Lalan Wilfong, MD, senior vice president of payer and care transformation at The US Oncology Network, shared insight into lessons learned from the Oncology Care Model (OCM) and looked ahead to the Enhancing Oncology Model (EOM) ahead of a panel discussion at the 2023 ASCO Annual Meeting.
Lalan Wilfong, MD, senior vice president of payer and care transformation at The US Oncology Network, shared insight into lessons learned from the Oncology Care Model (OCM) and looked ahead to the Enhancing Oncology Model (EOM) ahead of a panel discussion at the 2023 ASCO Annual Meeting.
Transcript
Your panel will cover what practices learned from the Oncology Care Model. Asked another way, what are the elements that commercial plans have been most likely to replicate?

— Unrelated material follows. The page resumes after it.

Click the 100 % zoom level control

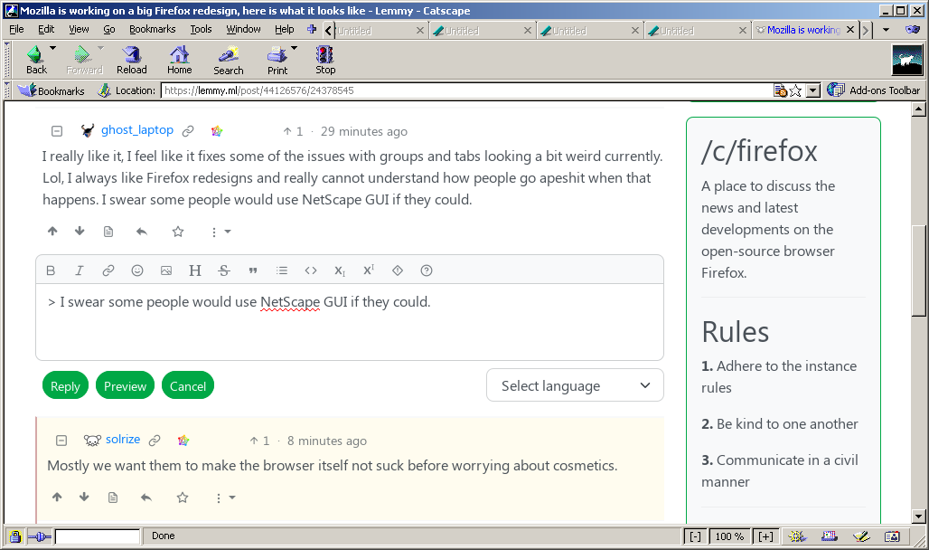click(x=729, y=536)
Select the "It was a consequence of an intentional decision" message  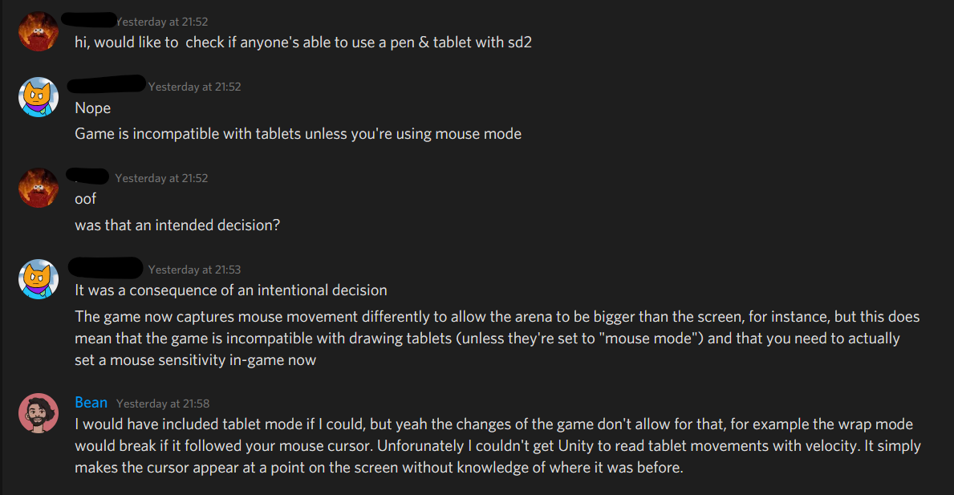pos(231,290)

The Oncology Care Model provided a lot of learnings for value-based care and alternative payment models. Commercial plans have utilizes some of that in their own designs. Specifically for commercial plans, reductions in hospitalizations and emergency department visits are important to them as a cost-saving measure. Navigation is also something that many commercial plans want to see more of, and our ability to provide that whole-person care to the members of a commercial plan. Shared savings has been more complicated for commercial plans to to embrace because it gets very complicated to do shared savings in a commercial plan versus a large model like the Oncology Care Model with Medicare. So that's been a little bit more challenging for them, but the care navigation, reduction hospitalizations [and] emergency department visits have been something that commercial plans have adopted.

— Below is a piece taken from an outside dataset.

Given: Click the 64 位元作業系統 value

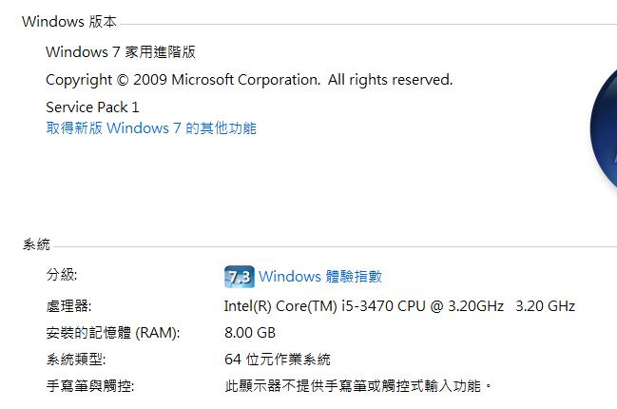Looking at the screenshot, I should (x=278, y=360).
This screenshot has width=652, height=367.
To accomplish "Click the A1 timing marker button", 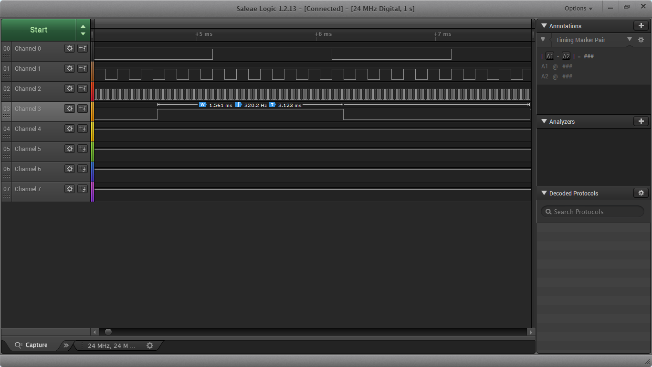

Some practice leaders have told us that although they did not join the OCM, they have deployed some elements to improve care. Do you hear this as you speak with oncologists and administrators?
I've definitely seen adoption of many of the components of the Oncology Care Model for practices that weren't participating. For example, shared decision-making and creating a care plan is something that patients really want. And so just to maintain competitiveness in your markets, where patients want to come visit and see you in your clinics, many patients now are asking for these care plans, wanting to know what chemotherapy [they're] getting and the side effects and what type of cancer they have, and things like that.

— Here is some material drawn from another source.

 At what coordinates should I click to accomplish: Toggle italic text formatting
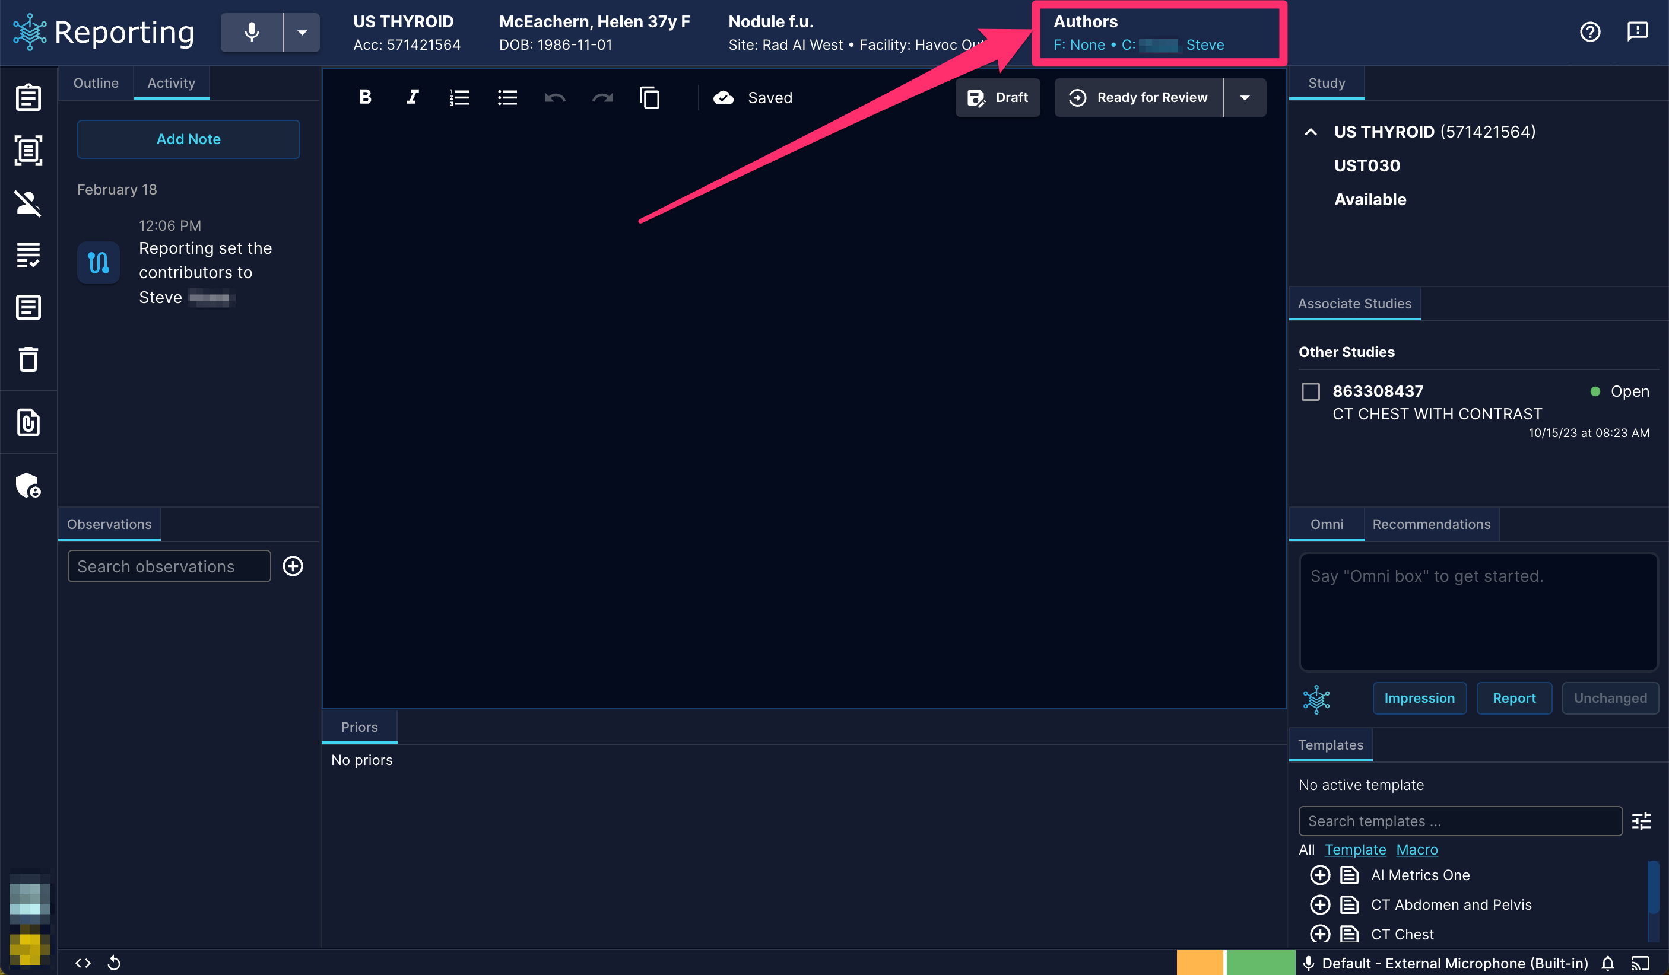(412, 97)
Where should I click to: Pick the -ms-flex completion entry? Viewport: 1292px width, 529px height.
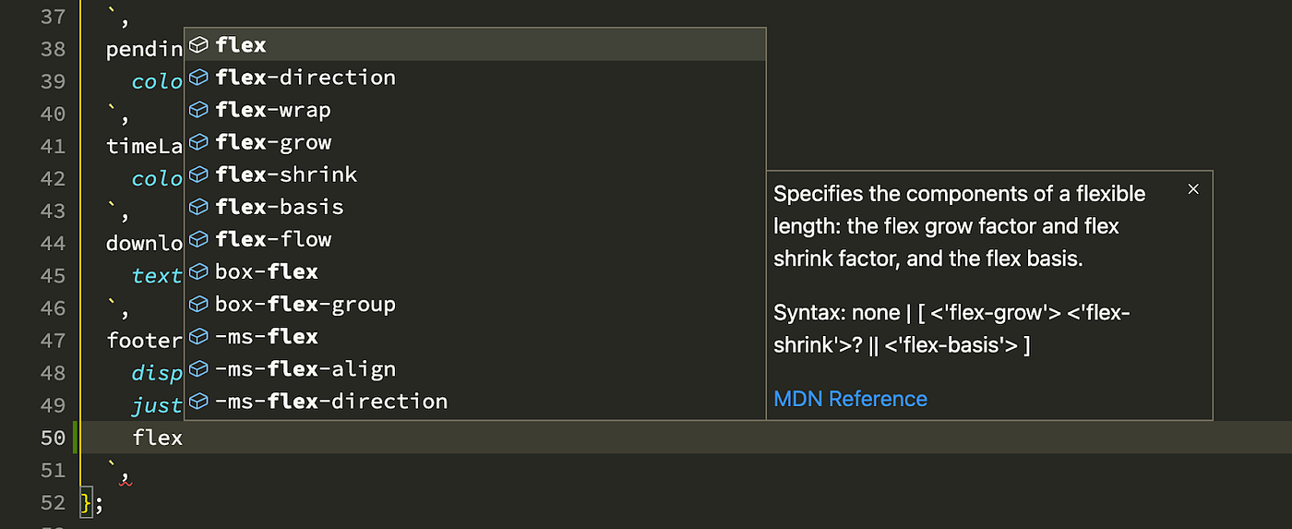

Many patients are also expecting navigation services and help [preventing] them from going to the hospital in the emergency department. You have to adopt some of these features just to make sure you're you're providing good care for your patients and so they want to keep coming back to you and your clinic. I think gone are the days where patients will just blindly go to their oncologist without having that additional support, because they'll find somebody else. And so just to improve the care that you provide is important for your patients and wanting them to keep coming back to your clinic.
Your panel will take place as practices are deciding whether to take part in the Enhancing Oncology Model. What areas of concern about the EOM has the Center for Medicare & Medicaid Innovation (CMMI) addressed? What areas remain unresolved?
CMMI has been responsive to some of the questions that we've asked, delaying some things like a health equity plan, which they've said now is not required at the very beginning of the model but will be required it within 90 days. Some things like that they've tweaked for us. Challenges that practices have seen are the delay in the data—we just got our data from CMMI a little more than a week ago. It's led to some angst amongst the practices about being able to really look at that and see and prepare themselves for the model and ensuring that they will be successful going into a two-sided risk model. So that's been one of the biggest challenges that we've seen.